La décolonisation s'était effectuée sans effusion de sang.
Mamadou n'avait pas été le dernier à célébrer le grand jour de l'indépendance.
Nous savions par la presse et la radio que cette République connaissait des jours difficiles.
Nous étions anxieux d'en savoir davantage. Aussi, sur la pointe des pieds, pour ne pas blesser notre ami, nous le questionnâmes.
Mamadou, pour toute réponse, nous a fait lire une petite annonce parue dans un journal local:
«Cherchons colonisateur qui, cette fois, ne fera pas ses valises, au bout de 63 ans. Si pas sérieux, s'abstenir.»
Nous nous regardons, médusés.
Pas besoin d'être grand clerc pour deviner qui était l'auteur de ce libellé. Ce ne pouvait être que Mamadou.
Nous étions catastrophés. Car nous le connaissons bien.
Combien de déceptions, d'amertume, de rancoeur, avait-il dû accumuler pour en arriver là !
Nous avons tenté de lui remonter le moral, lui disant qu'en Papyravie aussi, nous avions notre lot de la corruption, d'hommes politiques peu crédibles dont l'objectif était le pouvoir et non le bien du peuple, de fonctionnaires trop nombreux et ne pensant qu'à leur statut privilégié.
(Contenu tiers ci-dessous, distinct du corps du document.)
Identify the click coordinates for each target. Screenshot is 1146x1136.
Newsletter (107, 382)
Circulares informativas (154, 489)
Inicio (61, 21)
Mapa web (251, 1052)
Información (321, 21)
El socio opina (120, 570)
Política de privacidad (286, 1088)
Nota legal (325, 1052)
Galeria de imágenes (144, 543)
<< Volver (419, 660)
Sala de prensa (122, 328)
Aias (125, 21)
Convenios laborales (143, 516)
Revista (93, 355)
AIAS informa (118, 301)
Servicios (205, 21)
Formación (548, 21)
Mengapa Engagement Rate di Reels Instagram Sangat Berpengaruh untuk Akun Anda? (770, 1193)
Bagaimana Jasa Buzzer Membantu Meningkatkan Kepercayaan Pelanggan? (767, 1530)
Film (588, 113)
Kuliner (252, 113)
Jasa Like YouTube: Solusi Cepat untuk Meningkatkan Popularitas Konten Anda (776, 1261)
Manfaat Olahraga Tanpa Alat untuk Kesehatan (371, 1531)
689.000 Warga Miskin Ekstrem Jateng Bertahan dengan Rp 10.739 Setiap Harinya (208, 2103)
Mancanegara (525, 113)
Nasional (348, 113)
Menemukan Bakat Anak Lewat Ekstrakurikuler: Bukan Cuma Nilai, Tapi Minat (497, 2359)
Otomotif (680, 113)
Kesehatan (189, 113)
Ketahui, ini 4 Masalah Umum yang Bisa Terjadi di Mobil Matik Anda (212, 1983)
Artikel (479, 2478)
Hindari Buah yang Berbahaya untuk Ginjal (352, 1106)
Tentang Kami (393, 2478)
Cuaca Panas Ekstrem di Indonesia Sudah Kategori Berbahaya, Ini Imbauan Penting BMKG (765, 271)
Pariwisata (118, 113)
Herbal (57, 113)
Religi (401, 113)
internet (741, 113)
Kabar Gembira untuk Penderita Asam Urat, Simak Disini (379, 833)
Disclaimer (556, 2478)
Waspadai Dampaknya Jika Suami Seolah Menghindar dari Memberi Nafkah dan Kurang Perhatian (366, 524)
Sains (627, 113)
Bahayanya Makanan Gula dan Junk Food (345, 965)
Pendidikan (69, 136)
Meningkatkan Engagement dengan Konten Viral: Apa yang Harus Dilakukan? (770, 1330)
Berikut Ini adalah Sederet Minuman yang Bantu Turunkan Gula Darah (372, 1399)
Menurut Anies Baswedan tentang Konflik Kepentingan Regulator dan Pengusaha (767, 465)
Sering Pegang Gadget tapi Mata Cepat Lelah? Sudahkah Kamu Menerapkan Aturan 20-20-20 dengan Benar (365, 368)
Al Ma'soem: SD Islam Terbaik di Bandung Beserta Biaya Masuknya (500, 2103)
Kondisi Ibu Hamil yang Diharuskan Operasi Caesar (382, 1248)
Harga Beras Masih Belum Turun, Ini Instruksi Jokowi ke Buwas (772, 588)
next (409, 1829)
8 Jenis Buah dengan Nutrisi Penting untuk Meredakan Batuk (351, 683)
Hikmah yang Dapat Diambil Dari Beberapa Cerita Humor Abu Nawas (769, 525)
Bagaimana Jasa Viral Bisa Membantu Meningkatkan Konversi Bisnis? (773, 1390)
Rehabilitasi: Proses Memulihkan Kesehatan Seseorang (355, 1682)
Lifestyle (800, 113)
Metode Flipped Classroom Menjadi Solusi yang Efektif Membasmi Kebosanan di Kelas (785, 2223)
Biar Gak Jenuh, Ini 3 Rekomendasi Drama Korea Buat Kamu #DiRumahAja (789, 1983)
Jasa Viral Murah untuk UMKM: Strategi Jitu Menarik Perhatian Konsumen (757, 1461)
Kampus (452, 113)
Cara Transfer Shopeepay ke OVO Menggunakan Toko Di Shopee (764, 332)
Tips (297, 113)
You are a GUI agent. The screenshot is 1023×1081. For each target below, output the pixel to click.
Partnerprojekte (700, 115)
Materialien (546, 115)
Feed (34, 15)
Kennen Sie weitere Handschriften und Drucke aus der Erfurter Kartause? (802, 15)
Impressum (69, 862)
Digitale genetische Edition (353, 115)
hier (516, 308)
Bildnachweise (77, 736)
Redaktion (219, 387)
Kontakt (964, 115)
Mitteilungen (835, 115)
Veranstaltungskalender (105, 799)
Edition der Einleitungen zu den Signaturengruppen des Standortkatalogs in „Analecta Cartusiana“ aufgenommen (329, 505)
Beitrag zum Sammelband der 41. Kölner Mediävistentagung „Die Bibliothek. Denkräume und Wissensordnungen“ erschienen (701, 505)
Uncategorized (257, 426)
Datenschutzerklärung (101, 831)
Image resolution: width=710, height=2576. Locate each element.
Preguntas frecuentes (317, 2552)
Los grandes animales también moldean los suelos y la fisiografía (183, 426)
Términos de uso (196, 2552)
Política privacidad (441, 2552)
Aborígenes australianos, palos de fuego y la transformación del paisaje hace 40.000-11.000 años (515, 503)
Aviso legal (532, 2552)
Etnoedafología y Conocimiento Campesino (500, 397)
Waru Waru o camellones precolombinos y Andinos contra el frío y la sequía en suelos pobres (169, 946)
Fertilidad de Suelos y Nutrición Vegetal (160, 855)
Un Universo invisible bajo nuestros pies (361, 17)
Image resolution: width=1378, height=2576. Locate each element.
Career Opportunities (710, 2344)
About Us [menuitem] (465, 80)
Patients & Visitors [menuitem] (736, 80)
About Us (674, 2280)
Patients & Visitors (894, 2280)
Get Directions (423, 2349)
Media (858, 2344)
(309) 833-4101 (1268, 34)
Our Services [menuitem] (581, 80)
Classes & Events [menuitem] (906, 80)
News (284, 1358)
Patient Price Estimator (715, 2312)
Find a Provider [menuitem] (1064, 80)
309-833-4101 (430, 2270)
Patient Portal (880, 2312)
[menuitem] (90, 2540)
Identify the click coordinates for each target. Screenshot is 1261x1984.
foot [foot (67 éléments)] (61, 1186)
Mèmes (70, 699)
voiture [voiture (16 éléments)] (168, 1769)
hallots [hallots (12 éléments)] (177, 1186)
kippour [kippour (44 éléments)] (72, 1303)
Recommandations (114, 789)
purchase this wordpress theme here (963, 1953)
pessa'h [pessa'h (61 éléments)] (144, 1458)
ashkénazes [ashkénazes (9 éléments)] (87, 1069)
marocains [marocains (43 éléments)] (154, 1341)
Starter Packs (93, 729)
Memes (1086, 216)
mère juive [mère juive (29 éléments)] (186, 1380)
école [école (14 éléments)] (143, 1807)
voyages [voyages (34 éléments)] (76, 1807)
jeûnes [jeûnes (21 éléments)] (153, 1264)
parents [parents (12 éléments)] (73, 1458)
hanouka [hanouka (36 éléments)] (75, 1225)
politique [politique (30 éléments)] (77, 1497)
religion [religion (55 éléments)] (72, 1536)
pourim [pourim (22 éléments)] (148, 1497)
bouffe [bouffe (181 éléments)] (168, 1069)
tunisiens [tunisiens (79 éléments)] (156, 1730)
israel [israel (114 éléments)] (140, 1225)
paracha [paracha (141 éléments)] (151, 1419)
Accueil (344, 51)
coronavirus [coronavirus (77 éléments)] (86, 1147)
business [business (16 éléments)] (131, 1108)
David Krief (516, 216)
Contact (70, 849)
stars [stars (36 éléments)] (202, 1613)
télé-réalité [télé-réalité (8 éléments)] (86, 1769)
Rien n'y fît.
Mamadou nous a expliqué qu'il avait voulu, par cette provocation, amener ses compatriotes à se ressaisir.
Mais il avait fait chou blanc.
Mamadou n'est guère optimiste, non seulement pour son pays, mais pour toute l'Afrique.
«L'indépendance se mérite et nous ne la méritons pas», a-t-il conclu.
Sans rendre compte, Mamadou, venu chercher un appui fraternel, nous a donné une leçon.
Mamadou est un grand monsieur. Il a tort de désespérer.
Avec quelques hommes comme lui, la partie n'est pas perdue.